As if being plenipotent is not enough, man nowadays strive to go beyond just greatness and power and aim for pluripotency. The idea of “Jack of many trades, master of none” is scoffed at more and more as man targets perfection like no other. The concept is if you can be great at one, why not more?
I laud these people, really. Even I am guilty of wanting this in one form or another. But lately I have realized that this endeavor is nothing but a recipe for one thing – A TIRED OLD MAN!
The effort to make one plenipotent takes time, and a lot of it. It is rare that men were born plenipotent. The idea of power being a birthright is an insult to the true nature of power. Power is made complete in the generation of conviction, molded and refined by the kiln which we call life-experience. The longer it stays in the kiln, the more impurities are spirited away . The result – a pure energy-giving power.
On the other hand the requisites to be pluripotent takes not much time but a lot of effort. It takes a preponderance of skill (or a semblance thereoff) to get one started on the path that leads to pluripotency. And it takes just little time to be involved in many endavors, a true multilateral effort advancing a small step at a time widening the ever-growing circle that is ones sphere.
The key to plenipotency is time and that of pluripotency is skill. As each one grows, time gets scarcer and skill gets thinner. In the end, time has ran out and skill has all but dried up. The result is an aged fatigued version of ones former self.
Although the exploits of the world pushes us to excel in all fields at the same time, it also pushes us to fail not by the world’s standards but by the ones we have set in our young days, when all was fresh and free.

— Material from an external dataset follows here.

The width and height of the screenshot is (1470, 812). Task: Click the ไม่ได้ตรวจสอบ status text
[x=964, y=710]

This antithesis brings to mind the life of the Biblical Moses. Definitely plenipotent, imagine raining ten plagues to one of ancient’s greatest civilization, no questions there. Definitely pluripotent, being the second in command in Egypt to being the leader of a nomad people, no questions here as well.

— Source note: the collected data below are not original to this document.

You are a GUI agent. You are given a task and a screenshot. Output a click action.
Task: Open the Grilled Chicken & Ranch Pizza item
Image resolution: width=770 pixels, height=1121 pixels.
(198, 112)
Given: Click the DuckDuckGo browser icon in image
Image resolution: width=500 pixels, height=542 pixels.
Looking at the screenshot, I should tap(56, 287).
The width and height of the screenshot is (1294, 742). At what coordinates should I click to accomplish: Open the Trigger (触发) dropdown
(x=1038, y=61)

But if we look closely at his failures, the greatest came because he thought himself pluripotent and plenipotent at the same time. He was told to speak forth water from the rock but by sheer arrogance (or naivete, cause I don’t want to berate a great Biblical icon sacred to the three great monotheistic religions of the world) he struck the rock with his stick. The consequence of this nonetheless great miracle is that he never entered his promised land. It was also in his story, that through the most iconic of all miracles, that people knew the power of stillness, of doing what is contrary and setting ones self up for failure – the parting of the Red Sea!
It is only through being still that we appreciate how fast time really flies. It is through giving up, that we appreciate the value of one skill. Only in the leadings of failure that we see clearly success and the satisfaction that comes with it.
I don’t urge people to fail. I only say that failures are sometimes part of the journey to the zenith we so aspire. That is the parody of true success.
Failure of the pluripotent plenipotent to fail fails him to be the pluripotent plenipotent that he truly is.